Uganda: GOAL Renovates 27 Water Boreholes

Humanitarian organisation, GOAL, has announced the revamping of 27 water boreholes in Bugiri and Namayingo districts in Uganda.

The nonprofit, which focuses on building community resilience and supporting socio-economic development, said in the announcement that the 27 boreholes will scale access to clean drinking water for over 150,000 community members.

The project, with funding from the Irish Aid and Water User Committees (WUC), is in line with goal six of the United Nations (UN) Sustainable Development Goals (SDGs).

‘27 boreholes rehabilitated in Bugiri [and] Namayingo districts, thus enhancing access to safe, clean, water for over 150,000 community members’, GOAL Uganda said in the tweet.

‘This was made possible through the support of Water User Committees (WUC) with funding from [Irish Aid], [Jimmy Deenihan], [GOAL Global]’.

In most of Uganda’s rural communities, water supply is not only inadequate but also highly contaminated.

According to the International Finance Corporation (IFC), nearly 90 percent of Uganda’s population live in rural areas, and roughly two thirds of them lack access to safe water.

Data from Water For People also puts rural access to basic water services in Uganda at 41 percent. These huge gaps in drinking water services informed Lifewater’s declaration of a water crisis in the country in 2020.

Uganda has a lot of open water bodies and swampland. Therefore, most people in rural areas draw their drinking water mainly from surface sources such as ponds, rivers and lakes.

Water School however noted in its water crisis report that the abovementioned sources are often watering holes for livestock, downhill from latrines, and catchments for mudslide debris. These pollutants are widely known to be dangerous contaminants that contribute to life-threatening illnesses such as diarrhea, cholera, dysentery and hepatitis.
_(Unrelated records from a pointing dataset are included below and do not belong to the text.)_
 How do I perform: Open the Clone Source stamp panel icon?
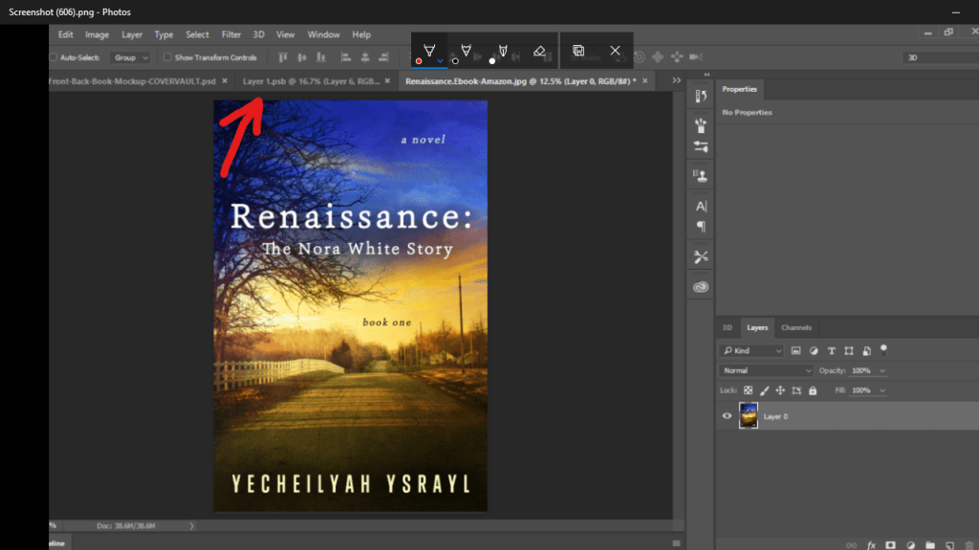701,176
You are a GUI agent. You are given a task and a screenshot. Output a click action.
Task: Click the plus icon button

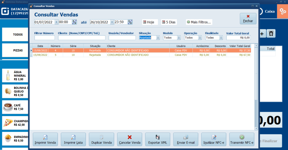[x=262, y=34]
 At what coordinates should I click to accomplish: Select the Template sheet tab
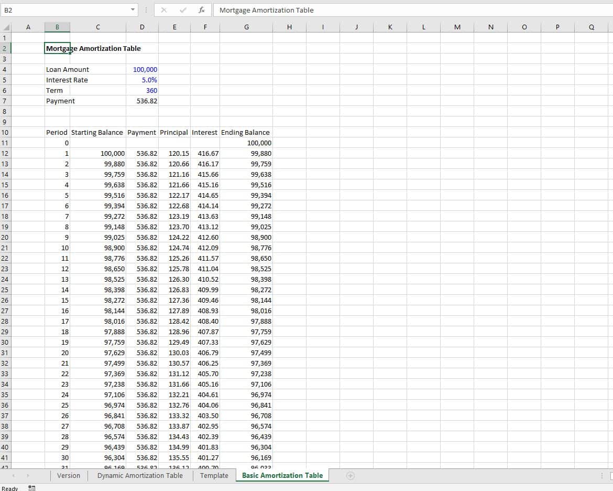coord(214,476)
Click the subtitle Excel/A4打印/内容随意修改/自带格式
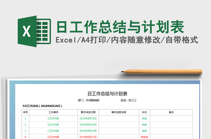Image resolution: width=211 pixels, height=139 pixels. coord(127,40)
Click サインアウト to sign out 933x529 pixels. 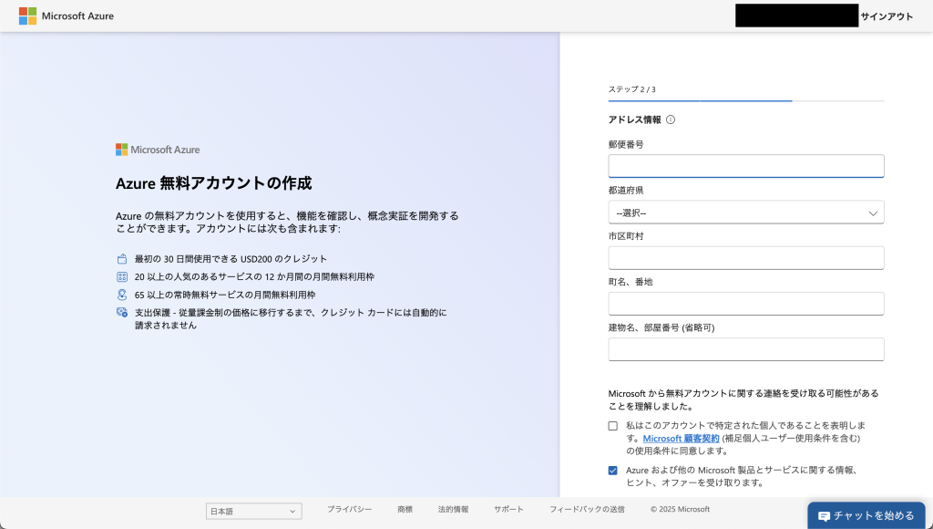(887, 16)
Lack of access to clean water is a huge threat to public health and ensuring that households have sufficient access to safe water is paramount to preventing water-related diseases and keeping children in school.

The Ugandan government has revealed an ambitious goal of reaching everyone in the country with clean water by 2040.

It plans to reach this goal by investing in quality water infrastructures, which involves restoring and maintaining clean water sources as well as promoting hygiene and investing in sanitation facilities.